== DATA SHOWN

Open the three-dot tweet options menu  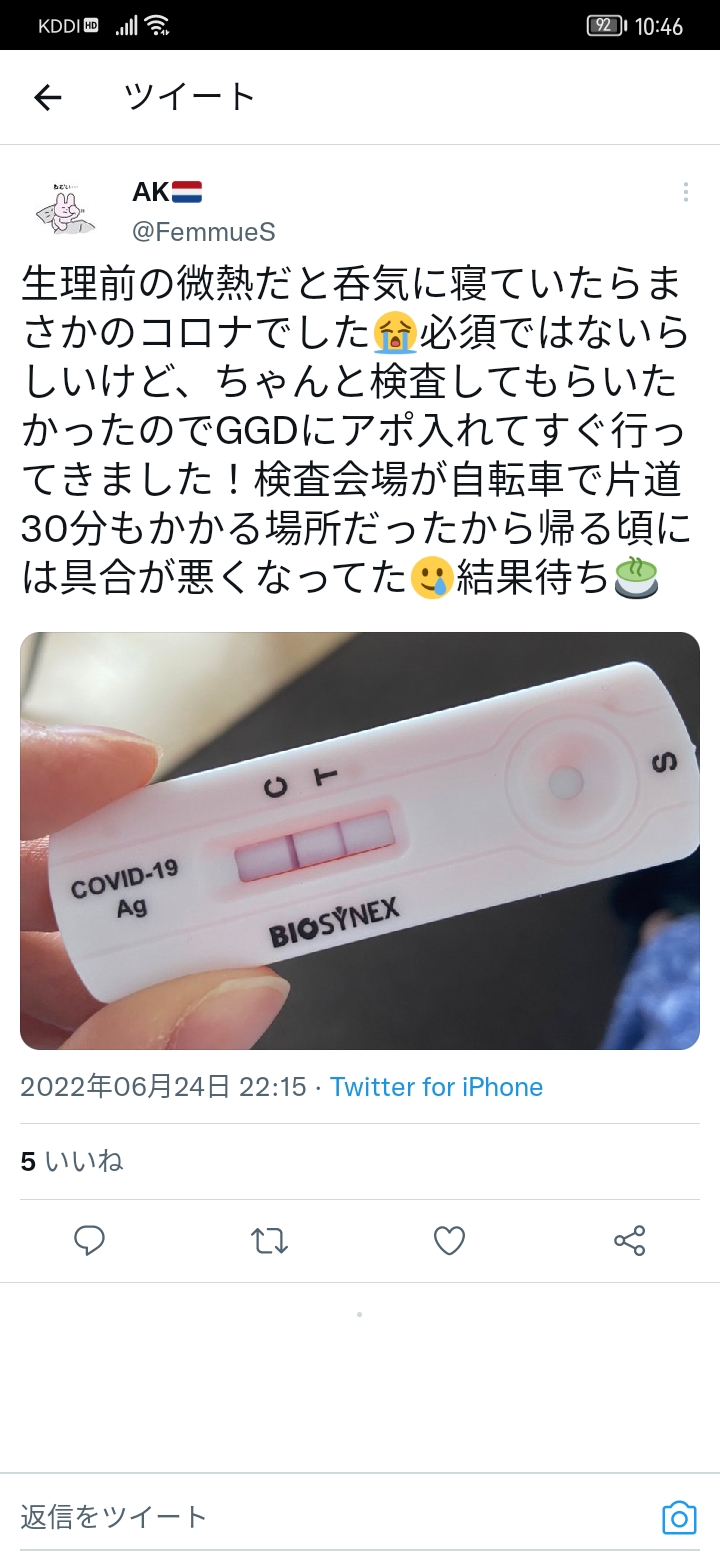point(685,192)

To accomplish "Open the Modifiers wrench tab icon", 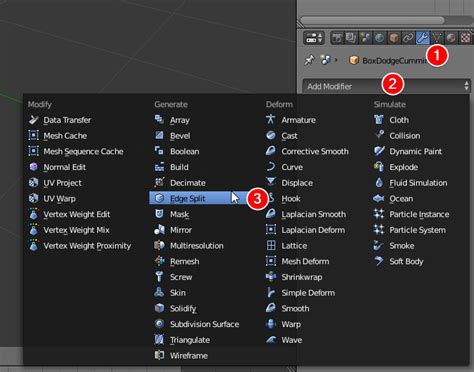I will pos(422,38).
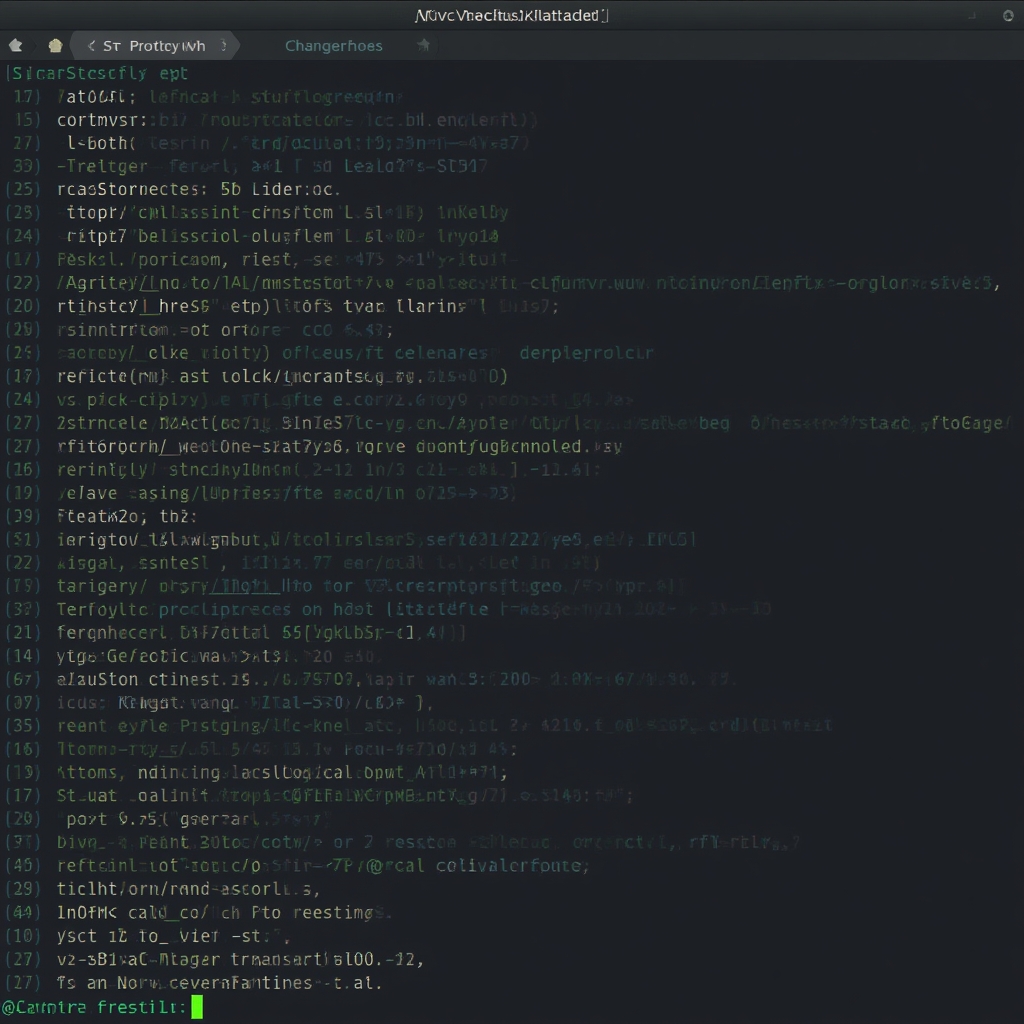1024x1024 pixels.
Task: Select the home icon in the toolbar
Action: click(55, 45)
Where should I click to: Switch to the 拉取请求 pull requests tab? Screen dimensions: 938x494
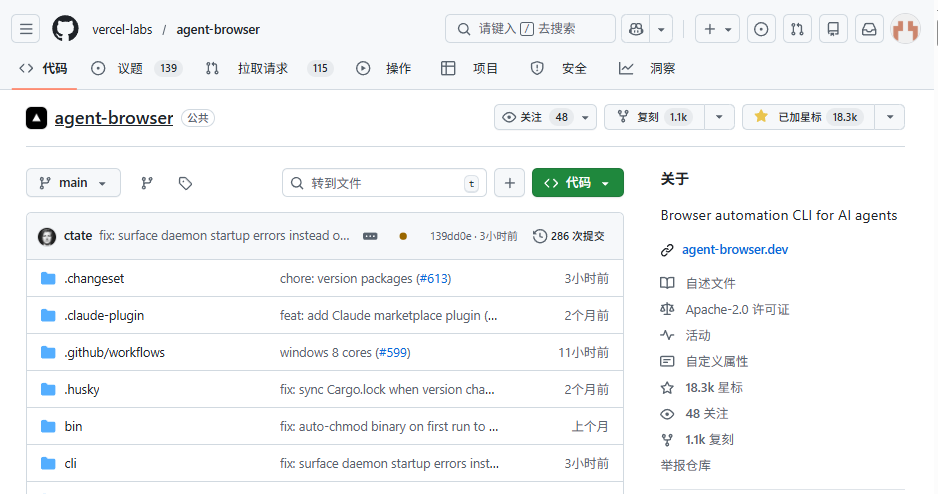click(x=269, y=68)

====

TASK DIRECTIONS> Only the lines from the one with "Where should I" through the last line above belong in the answer. Reproduce them exactly, without the pictures.

COMPLETED TASK>
Where should I click to: Switch to the 拉取请求 pull requests tab? Screen dimensions: 938x494
click(x=269, y=68)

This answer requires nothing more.